Count the lines in the listing below that contain the word "screenshot", and reply with only that number.

— START DATA TO PROCESS —

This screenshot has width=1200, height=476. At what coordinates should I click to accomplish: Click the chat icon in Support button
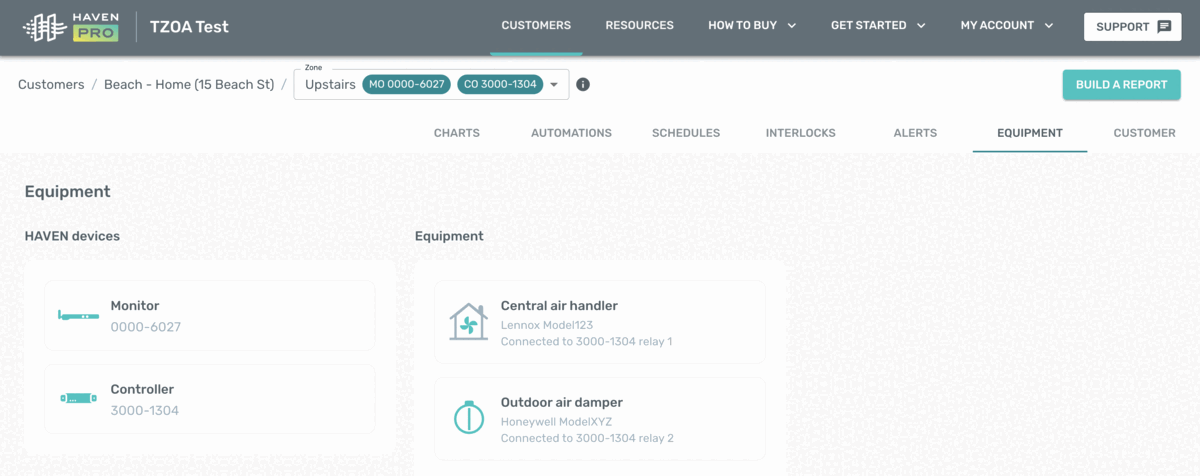[x=1164, y=27]
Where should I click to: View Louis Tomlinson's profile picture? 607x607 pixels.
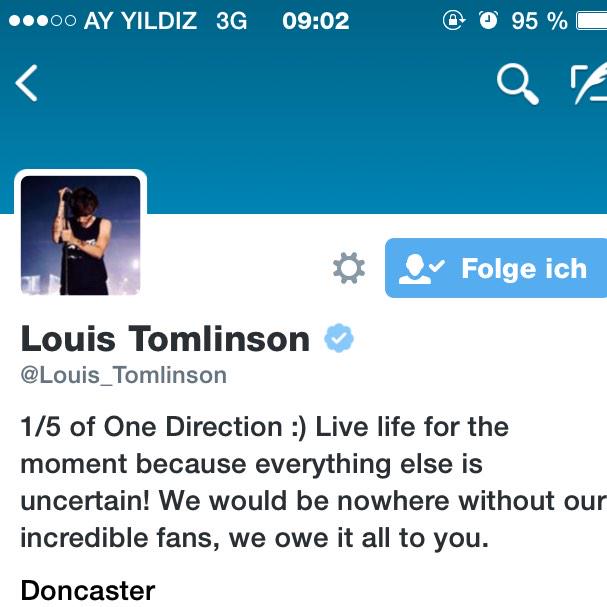point(81,235)
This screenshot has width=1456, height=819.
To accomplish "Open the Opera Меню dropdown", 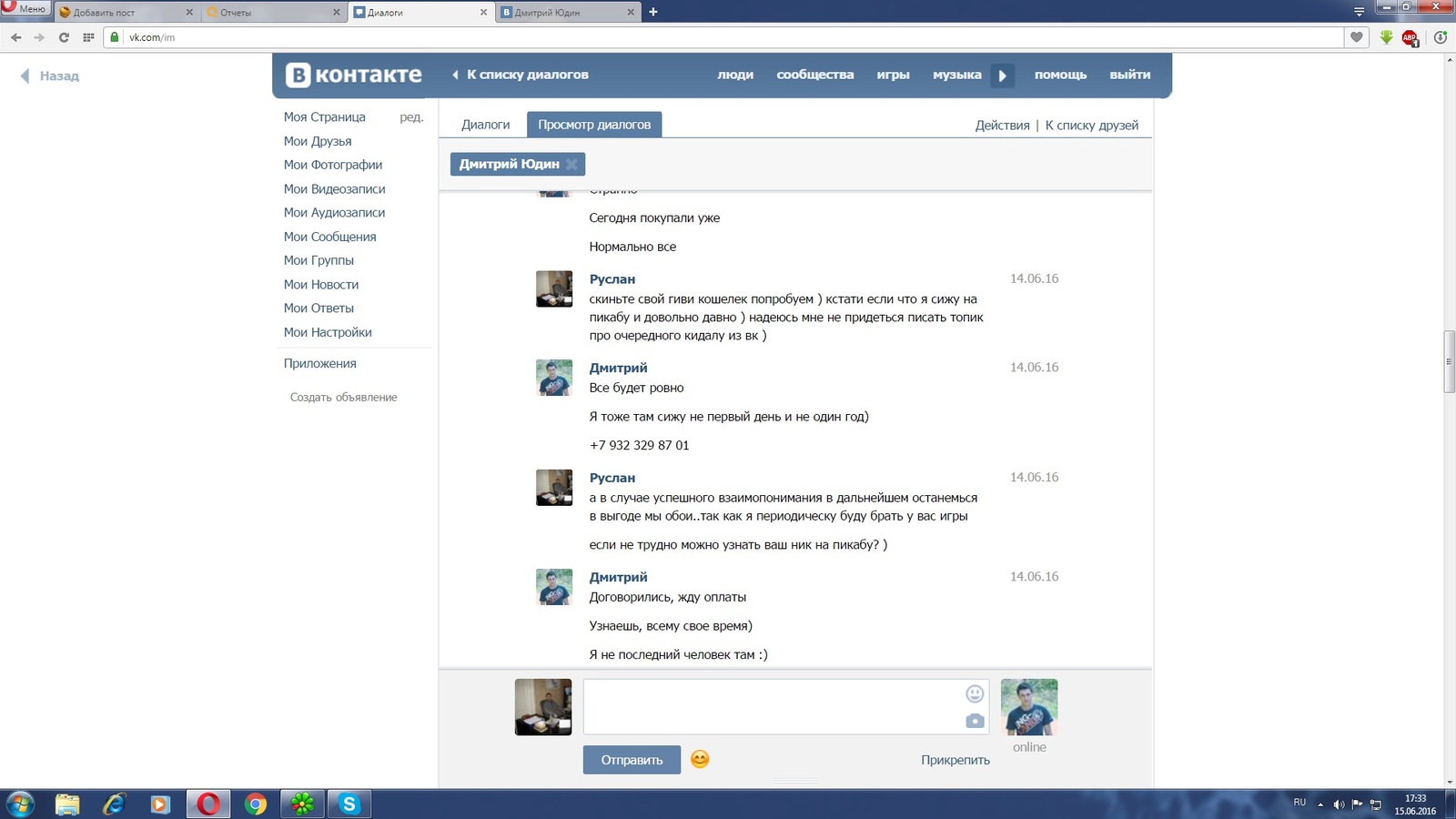I will (25, 9).
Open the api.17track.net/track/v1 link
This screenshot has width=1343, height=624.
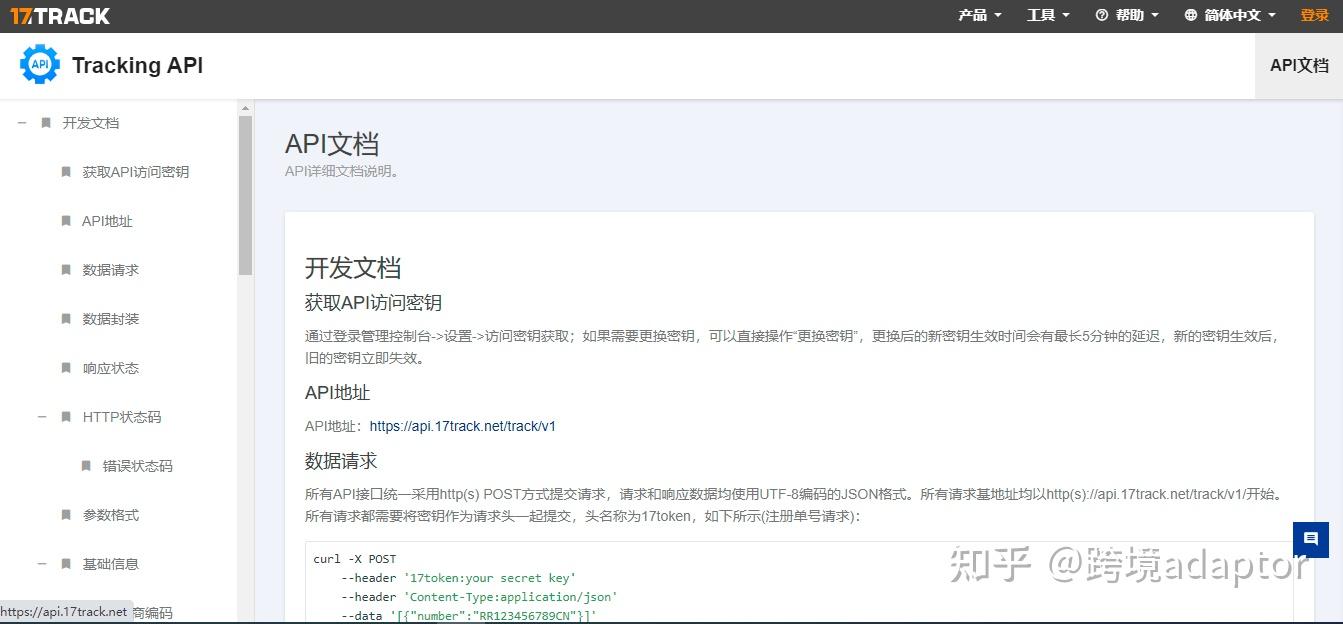click(462, 425)
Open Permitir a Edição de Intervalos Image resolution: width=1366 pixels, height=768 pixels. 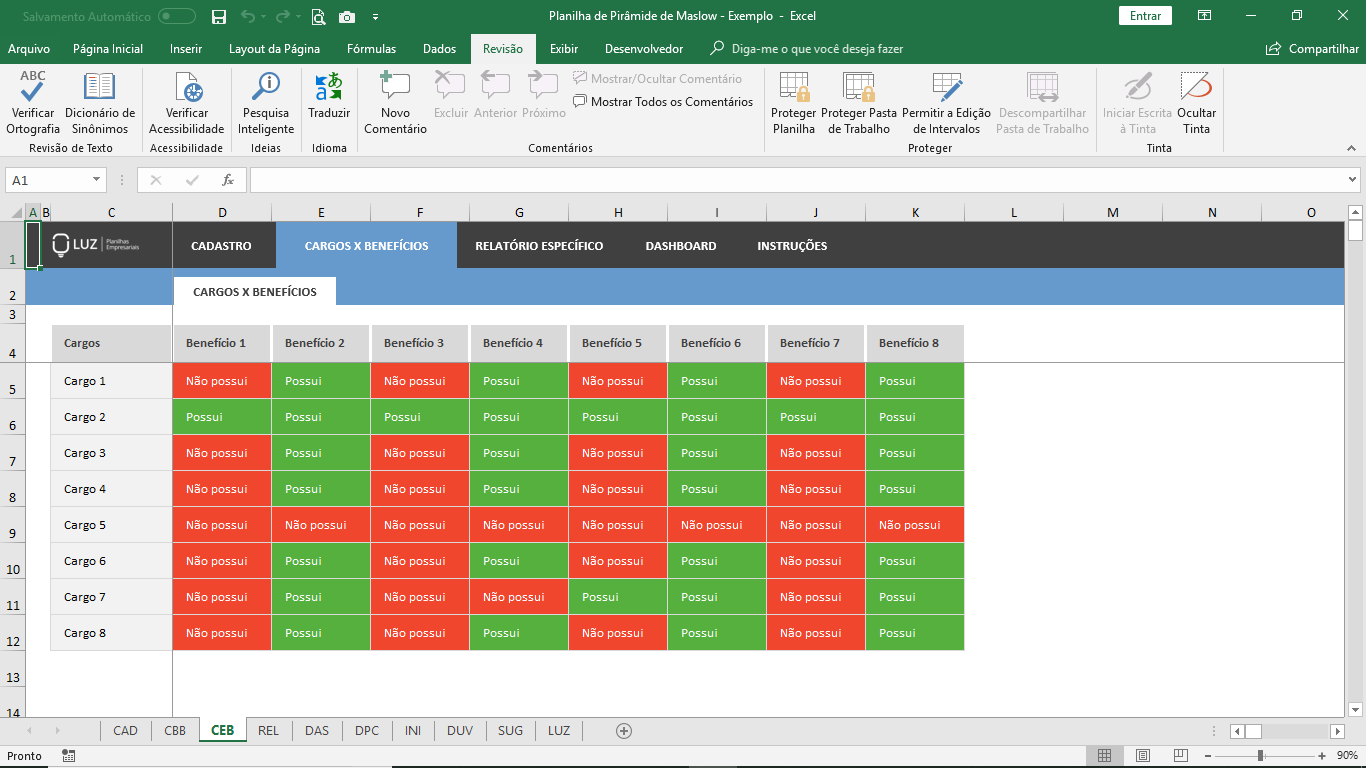(946, 103)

— END DATA TO PROCESS —

=== SOLUTION TO THE PROBLEM ===
3